* Supplied records *

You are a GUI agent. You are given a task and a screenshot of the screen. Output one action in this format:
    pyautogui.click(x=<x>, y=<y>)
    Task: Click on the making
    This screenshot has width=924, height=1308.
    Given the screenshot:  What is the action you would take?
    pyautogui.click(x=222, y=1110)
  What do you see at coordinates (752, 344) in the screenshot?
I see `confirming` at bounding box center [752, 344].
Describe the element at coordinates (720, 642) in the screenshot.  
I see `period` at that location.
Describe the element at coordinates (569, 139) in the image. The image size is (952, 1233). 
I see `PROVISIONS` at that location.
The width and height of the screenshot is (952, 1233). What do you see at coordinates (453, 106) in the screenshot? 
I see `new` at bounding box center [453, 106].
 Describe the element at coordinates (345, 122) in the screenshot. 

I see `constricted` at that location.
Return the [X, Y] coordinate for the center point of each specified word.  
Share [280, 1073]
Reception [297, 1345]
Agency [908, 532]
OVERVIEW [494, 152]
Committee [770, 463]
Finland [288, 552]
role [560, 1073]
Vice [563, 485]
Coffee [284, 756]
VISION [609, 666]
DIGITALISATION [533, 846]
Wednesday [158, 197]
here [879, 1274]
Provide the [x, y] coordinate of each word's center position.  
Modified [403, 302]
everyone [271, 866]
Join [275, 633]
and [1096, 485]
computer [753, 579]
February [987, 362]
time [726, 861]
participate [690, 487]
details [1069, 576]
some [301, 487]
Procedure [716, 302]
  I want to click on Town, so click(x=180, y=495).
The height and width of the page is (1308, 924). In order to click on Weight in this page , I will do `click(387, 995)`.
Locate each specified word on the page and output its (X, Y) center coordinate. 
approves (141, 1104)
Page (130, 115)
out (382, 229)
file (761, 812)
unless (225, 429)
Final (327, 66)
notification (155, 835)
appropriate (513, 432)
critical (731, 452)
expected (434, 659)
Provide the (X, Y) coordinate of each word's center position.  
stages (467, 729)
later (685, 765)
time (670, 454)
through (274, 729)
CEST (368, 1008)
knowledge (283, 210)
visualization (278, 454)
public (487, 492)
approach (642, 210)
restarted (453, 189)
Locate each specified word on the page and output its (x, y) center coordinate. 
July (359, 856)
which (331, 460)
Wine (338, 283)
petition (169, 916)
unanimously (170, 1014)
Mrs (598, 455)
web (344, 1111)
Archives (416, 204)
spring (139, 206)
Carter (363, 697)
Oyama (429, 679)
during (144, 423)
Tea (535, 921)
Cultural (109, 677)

* Written exercise *
Convert the records above into a JSON list of strings, with one string for each line and no blank lines.

* Complete output *
[
  "You are a GUI agent. You are given a task and a screenshot of the screen. Output one action in this format:",
  "    pyautogui.click(x=<x>, y=<y>)",
  "    Task: Click on the making",
  "    This screenshot has width=924, height=1308.",
  "    Given the screenshot:  What is the action you would take?",
  "    pyautogui.click(x=222, y=1110)",
  "  What do you see at coordinates (752, 344) in the screenshot?",
  "I see `confirming` at bounding box center [752, 344].",
  "Describe the element at coordinates (720, 642) in the screenshot.  ",
  "I see `period` at that location.",
  "Describe the element at coordinates (569, 139) in the image. The image size is (952, 1233). ",
  "I see `PROVISIONS` at that location.",
  "The width and height of the screenshot is (952, 1233). What do you see at coordinates (453, 106) in the screenshot? ",
  "I see `new` at bounding box center [453, 106].",
  " Describe the element at coordinates (345, 122) in the screenshot. ",
  "I see `constricted` at that location.",
  "Return the [X, Y] coordinate for the center point of each specified word.  ",
  "Share [280, 1073]",
  "Reception [297, 1345]",
  "Agency [908, 532]",
  "OVERVIEW [494, 152]",
  "Committee [770, 463]",
  "Finland [288, 552]",
  "role [560, 1073]",
  "Vice [563, 485]",
  "Coffee [284, 756]",
  "VISION [609, 666]",
  "DIGITALISATION [533, 846]",
  "Wednesday [158, 197]",
  "here [879, 1274]",
  "Provide the [x, y] coordinate of each word's center position.  ",
  "Modified [403, 302]",
  "everyone [271, 866]",
  "Join [275, 633]",
  "and [1096, 485]",
  "computer [753, 579]",
  "February [987, 362]",
  "time [726, 861]",
  "participate [690, 487]",
  "details [1069, 576]",
  "some [301, 487]",
  "Procedure [716, 302]",
  "  I want to click on Town, so click(x=180, y=495).",
  "The height and width of the page is (1308, 924). In order to click on Weight in this page , I will do `click(387, 995)`.",
  "Locate each specified word on the page and output its (X, Y) center coordinate. ",
  "approves (141, 1104)",
  "Page (130, 115)",
  "out (382, 229)",
  "file (761, 812)",
  "unless (225, 429)",
  "Final (327, 66)",
  "notification (155, 835)",
  "appropriate (513, 432)",
  "critical (731, 452)",
  "expected (434, 659)",
  "Provide the (X, Y) coordinate of each word's center position.  ",
  "stages (467, 729)",
  "later (685, 765)",
  "time (670, 454)",
  "through (274, 729)",
  "CEST (368, 1008)",
  "knowledge (283, 210)",
  "visualization (278, 454)",
  "public (487, 492)",
  "approach (642, 210)",
  "restarted (453, 189)",
  "Locate each specified word on the page and output its (x, y) center coordinate. ",
  "July (359, 856)",
  "which (331, 460)",
  "Wine (338, 283)",
  "petition (169, 916)",
  "unanimously (170, 1014)",
  "Mrs (598, 455)",
  "web (344, 1111)",
  "Archives (416, 204)",
  "spring (139, 206)",
  "Carter (363, 697)",
  "Oyama (429, 679)",
  "during (144, 423)",
  "Tea (535, 921)",
  "Cultural (109, 677)"
]